Published: Wed, September 13, 2017
World | By Paul Elliott

US Insurance Program Could Pay $11B For Harvey

US Insurance Program Could Pay $11B For Harvey

"Why are we writing flood insurance (policies) for new construction in flood zones?" asks Craig Fugate, who headed the Federal Emergency Management Agency in the Obama administration.

White counseled a far more comprehensive approach.

About 400,000 homes in the counties affected by Harvey have policies, as do about 500,000 homes in counties along the Florida Gulf Coast.

If RMS' estimate is correct at $35 billion or even the upper bound at $40 billion, including up to $10 billion for the NFIP, it suggests a private re/insurance and ILS market loss of up to $25 billion or even $30 billion at the upper bound from Harvey, higher than previous estimates.

Given the subsidized flood insurance, should we be surprised that millions of Americans live in harm's way, on flood plains?

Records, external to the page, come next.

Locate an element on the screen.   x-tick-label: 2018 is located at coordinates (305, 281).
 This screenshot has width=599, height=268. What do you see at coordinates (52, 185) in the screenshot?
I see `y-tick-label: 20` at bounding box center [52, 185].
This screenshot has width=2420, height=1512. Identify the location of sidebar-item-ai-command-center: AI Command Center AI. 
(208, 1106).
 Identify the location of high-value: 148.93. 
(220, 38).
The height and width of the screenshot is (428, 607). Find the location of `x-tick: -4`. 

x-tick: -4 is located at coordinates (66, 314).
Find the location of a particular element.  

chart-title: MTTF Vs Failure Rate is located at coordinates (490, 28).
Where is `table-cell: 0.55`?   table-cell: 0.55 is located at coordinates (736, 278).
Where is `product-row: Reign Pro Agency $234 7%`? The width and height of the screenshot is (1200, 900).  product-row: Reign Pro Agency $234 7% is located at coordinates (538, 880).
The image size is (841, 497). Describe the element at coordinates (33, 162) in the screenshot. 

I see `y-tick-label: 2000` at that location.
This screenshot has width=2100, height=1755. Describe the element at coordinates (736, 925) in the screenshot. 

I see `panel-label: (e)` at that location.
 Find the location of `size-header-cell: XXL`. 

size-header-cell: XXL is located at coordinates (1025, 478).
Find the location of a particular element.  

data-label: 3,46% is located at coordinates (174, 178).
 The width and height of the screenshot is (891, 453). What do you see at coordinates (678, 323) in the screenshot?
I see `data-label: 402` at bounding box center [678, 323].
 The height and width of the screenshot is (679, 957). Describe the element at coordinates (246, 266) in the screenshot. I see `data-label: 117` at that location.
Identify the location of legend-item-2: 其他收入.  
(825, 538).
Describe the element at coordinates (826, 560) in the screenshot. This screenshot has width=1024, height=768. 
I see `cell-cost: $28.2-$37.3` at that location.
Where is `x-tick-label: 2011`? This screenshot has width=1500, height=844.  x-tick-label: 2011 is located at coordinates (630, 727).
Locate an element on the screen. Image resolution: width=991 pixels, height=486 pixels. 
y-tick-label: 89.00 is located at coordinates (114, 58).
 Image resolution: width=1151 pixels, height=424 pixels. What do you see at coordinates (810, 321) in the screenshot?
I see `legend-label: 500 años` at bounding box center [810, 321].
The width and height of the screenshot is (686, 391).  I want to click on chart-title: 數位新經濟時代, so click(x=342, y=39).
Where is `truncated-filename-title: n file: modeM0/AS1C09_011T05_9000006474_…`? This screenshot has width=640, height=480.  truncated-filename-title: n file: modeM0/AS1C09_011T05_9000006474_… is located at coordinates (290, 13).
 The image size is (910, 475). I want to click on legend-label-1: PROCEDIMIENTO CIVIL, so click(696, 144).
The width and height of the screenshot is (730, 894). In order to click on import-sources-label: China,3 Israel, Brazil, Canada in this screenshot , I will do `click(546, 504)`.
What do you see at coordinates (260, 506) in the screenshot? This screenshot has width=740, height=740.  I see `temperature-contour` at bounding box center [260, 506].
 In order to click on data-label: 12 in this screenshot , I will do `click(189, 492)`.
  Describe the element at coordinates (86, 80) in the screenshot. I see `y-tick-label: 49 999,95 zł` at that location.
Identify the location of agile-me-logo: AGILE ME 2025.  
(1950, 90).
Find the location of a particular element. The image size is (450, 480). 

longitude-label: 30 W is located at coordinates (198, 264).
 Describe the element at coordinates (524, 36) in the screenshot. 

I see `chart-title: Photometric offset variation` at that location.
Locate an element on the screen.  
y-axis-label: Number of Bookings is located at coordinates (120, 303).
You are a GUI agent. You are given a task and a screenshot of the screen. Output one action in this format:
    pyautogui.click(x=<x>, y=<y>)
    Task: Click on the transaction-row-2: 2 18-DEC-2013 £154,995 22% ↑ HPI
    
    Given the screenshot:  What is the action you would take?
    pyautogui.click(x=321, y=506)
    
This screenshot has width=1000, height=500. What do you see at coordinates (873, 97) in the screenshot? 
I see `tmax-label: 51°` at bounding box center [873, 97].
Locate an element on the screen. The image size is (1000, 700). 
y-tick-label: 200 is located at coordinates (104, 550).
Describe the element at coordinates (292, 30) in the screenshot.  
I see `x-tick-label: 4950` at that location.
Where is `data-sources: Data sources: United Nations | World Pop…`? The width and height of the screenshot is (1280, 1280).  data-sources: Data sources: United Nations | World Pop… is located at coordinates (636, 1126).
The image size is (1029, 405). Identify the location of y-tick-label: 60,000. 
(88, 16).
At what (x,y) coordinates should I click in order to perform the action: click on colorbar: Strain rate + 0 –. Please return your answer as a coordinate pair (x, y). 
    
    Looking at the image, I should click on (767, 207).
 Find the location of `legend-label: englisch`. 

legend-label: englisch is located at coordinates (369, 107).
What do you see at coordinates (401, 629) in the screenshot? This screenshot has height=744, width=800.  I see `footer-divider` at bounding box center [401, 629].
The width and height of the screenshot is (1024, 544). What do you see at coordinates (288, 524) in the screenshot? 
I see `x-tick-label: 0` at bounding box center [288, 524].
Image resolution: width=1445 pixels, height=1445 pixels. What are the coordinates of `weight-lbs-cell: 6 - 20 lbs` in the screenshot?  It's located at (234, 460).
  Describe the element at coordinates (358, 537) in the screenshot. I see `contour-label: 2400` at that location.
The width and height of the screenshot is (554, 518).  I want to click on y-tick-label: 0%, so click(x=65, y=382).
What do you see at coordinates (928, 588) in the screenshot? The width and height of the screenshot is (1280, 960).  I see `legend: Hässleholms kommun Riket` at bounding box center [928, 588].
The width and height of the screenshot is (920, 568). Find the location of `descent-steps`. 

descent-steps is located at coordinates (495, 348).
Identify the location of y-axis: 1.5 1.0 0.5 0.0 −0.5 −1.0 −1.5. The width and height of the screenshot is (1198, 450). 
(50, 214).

After the Mississippi River flood of 1993, one Grafton, Ill., resident explained to a reporter that he had collected $24,000 in federal insurance for damage to his small house from floods in 1979, 1982, 1986 and 1992.

An advocacy group started by victims of Hurricane Sandy have a message for the thousands of USA homeowners affected by Hurricane Irma and Hurricane Harvey: Get ready to be tortured by FEMA's National Flood Insurance Program (NFIP). It passed a bill in 2012 that would have raised premiums, but after an outcry from numerous 5 million policyholders, Congress changed the program again in 2014 to cap the increases policyholders would have to pay. As a outcome, it began enrolling communities into the program without having a precise idea of the risks involved; at the same time, rampant development in flood plains continued, making it next to impossible for the government to keep up.

Legislative efforts to reform the National Flood Insurance Program to put it on firmer fiscal footing have produced mixed results.

Extensive flood damage can lead to financial ruin for the uninsured. It noted that for the FIA to map all the nation's at-risk communities, it would need to pick up the pace, completing 2,600 studies a year.

The National Flood Insurance Program (NFIP) has been extended through December 8, part of H.R. 601 passed by the House and Senate on Thursday and signed swiftly into law by President Trump on Friday. Part of the problem was that this restriction went into effect just as banks started to securitize mortgages. Unlike a typical homeowner's policy, a mobile home policy may include flood coverage.

The government has known for decades that homeowners in flood zones often don't have the insurance they should.

"All the sudden you're paying a loan on your house along with your mortgage", said Bob Hunter, the director of insurance for the Consumer Federation of America and the former Commissioner of Insurance for the state of Texas.

Congress attempted to fix this mess by passing an overhaul of the NFIP in 2012. While Washington falls all over itself to throw federal aid to devastated areas ahead of the mid-term elections, calls for crippling the crop insurance program will continue. Both the farmer and the government pay a portion of an insurance premium to protect against these risks, because both have a vested interest in that crop being produced. But two years later, feeling the political heat, lawmakers backtracked.

But it won't last. "And I think greatly discourage development in unsafe areas", Pilkey said. No amount of disaster relief will change that.